Le vent tourne pour les utilisateurs de monnaies virtuelles au Maroc. Longtemps tolérée dans une zone grise malgré une interdiction de principe, la possession de cryptoactifs fait désormais l'objet d'une surveillance administrative active. Récemment, une mise en demeure adressée à un particulier pour des avoirs numériques non déclarés à l'étranger a marqué les esprits. Sommé de justifier ses transactions sous trente jours, ce détenteur illustre la nouvelle doctrine de l'État : pister les capitaux qui contournent les circuits financiers traditionnels.
Un paradoxe entre interdiction et adoption massive
La fermeté de Bank Al-Maghrib et de l’Office des Changes se heurte à une réalité de terrain spectaculaire. En 2025, près de 16 % de la population marocaine — soit environ 6 millions de personnes — détenaient des actifs numériques. Cette adoption galopante, portée par une jeunesse hyper-connectée et l'attrait de gains spéculatifs rapides, inquiète les régulateurs.

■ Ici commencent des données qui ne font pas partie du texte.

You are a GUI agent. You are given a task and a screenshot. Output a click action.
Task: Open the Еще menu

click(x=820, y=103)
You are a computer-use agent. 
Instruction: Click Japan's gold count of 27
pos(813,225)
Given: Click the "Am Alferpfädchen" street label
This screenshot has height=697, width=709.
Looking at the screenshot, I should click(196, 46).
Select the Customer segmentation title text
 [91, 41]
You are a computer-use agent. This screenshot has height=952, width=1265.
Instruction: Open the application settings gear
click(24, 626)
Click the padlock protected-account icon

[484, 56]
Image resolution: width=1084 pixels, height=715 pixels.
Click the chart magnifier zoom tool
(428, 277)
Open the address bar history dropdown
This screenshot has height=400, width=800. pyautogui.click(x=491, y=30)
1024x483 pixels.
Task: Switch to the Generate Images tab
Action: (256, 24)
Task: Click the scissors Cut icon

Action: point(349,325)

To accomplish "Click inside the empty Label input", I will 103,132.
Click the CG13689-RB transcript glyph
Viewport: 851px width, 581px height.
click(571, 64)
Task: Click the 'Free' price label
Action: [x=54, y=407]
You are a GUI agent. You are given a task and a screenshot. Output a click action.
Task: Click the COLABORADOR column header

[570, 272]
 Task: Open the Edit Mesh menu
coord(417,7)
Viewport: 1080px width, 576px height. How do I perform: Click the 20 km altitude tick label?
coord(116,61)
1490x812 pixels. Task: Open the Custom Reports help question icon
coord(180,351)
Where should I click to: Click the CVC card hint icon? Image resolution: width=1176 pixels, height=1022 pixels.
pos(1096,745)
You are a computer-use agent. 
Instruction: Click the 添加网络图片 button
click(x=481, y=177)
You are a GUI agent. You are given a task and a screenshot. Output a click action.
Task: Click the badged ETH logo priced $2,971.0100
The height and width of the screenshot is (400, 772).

Au-delà de la « volatilité extrême » des cours pouvant engendrer des pertes sèches pour les épargnants, les autorités pointent des risques systémiques. En décembre 2025, des unités de surveillance spécialisées ont été déployées pour contrer les menaces de blanchiment d'argent et de financement illicite. Le message est clair : tant que le cadre légal n'est pas effectif, toute transaction virtuelle demeure une infraction.
La loi 42-25 : le Maroc s'aligne sur les standards internationaux
Conscient que le simple bannissement ne suffit plus face à la dématérialisation des échanges, le Maroc accélère la mise en place du projet de loi 42-25. Ce futur cadre juridique, élaboré en concertation étroite avec le Fonds Monétaire International (FMI) et la Banque mondiale, marque une rupture.
Inspiré par le règlement européen MiCA (Markets in Crypto-Assets) et les directives du G20, ce texte prévoit une supervision conjointe de la Banque Centrale et de l'Autorité Marocaine du Marché des Capitaux (AMMC). L'objectif est double : imposer une transparence totale sur les transactions et soumettre les prestataires de services à des règles de conformité strictes.
En préparant cette transition, le Royaume espère transformer un marché "sauvage" en un écosystème régulé, capable de protéger les investisseurs tout en préservant la souveraineté monétaire du pays.